Our driver will collect you from your hotel at 10am. Select from some of the following suggested sights and activities to customize a day-long program with your local guide. We always try to steer our guests away from any obvious tourist traps, although you may enjoy visiting the Crocodile Farm or the Zoo for their funky Barnum and Bailey overtones. Here's what we suggest...
The Angkor Conservancy is an expansive storage compound for damaged or threatened artifacts that have been removed from the temple for their safety. Basically, outside the
National Museum in Phnom Penh, this is the best place to view actual Khmer carvings. Many on view in Angkor are actually copies to discourage looters. Our guide may be able to arrange for you to enter the private storage building for a small additional fee, but even a walk around the grounds of the Conservancy is a worthwhile experience. Even though many items are in disrepair, they retain the patina of centuries of weathering and nature's colorful palette of moss and lichen.

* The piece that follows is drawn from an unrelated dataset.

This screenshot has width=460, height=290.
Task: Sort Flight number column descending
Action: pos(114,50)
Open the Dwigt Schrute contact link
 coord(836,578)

Artisans D'Angkor is a self-supporting arts and crafts school with English-speaking guides. Its a chance to watch young men and women learning the carving and decorating skills of their ancestors. In addition, they have perhaps the nicest boutique shop in Siem Reap where you can pick up your own
linga among other high quality crafts.
Artisans D'Angkor also have a similarly well-done silk school and workshop
which is a twenty minute drive outside town. Here you can take a tour of the silk manufacturing process, from the web-spinning silk worms, to the hand-processing and hand-dying of threads, to a clattering workshop of large wooden looms where intricate patterns are woven into shiny bolts of cloth.
For slice-of-life shopping, avoid the tourist market and its beggars and opt instead to visit Siem Reap's bustling Old Market. A vast selection of common goods for Cambodian daily life are on sale here. Stalls feature hand-made religious offerings fashioned from gold and silver paper, rainbow hued flags and banners, endless aisles of shoes, clothes, jewelry and ceramics. Fresh-baked breads and savory street food are in abundance.
Several small museums and showcases have taken root in town: the War Museum has a chilling and fascinating collection of discarded weaponry from Cambodia's sad past, including a Russian helicopter, guns and missile launchers, and a sobering exhibit of just about every kind of sadistic land mine ever created. Siem Reap is also home to the Killing Fields Memorial, a small shrine on the grounds of a Buddhist temple adjacent to one of many body disposal sites for the Khmer Rouge campaign of genocide. A small pagoda is filled with human bones, a silent testament to a world that turned its attention away from the cruel deaths of millions of Cambodians.
There are a plenty of restaurants in Siem Reap. Although most have a one-meal-town mentality, some are truly great. You can find everything form awesome pizza, to outstanding Indian food and incredibly cheap Chinese dumplings.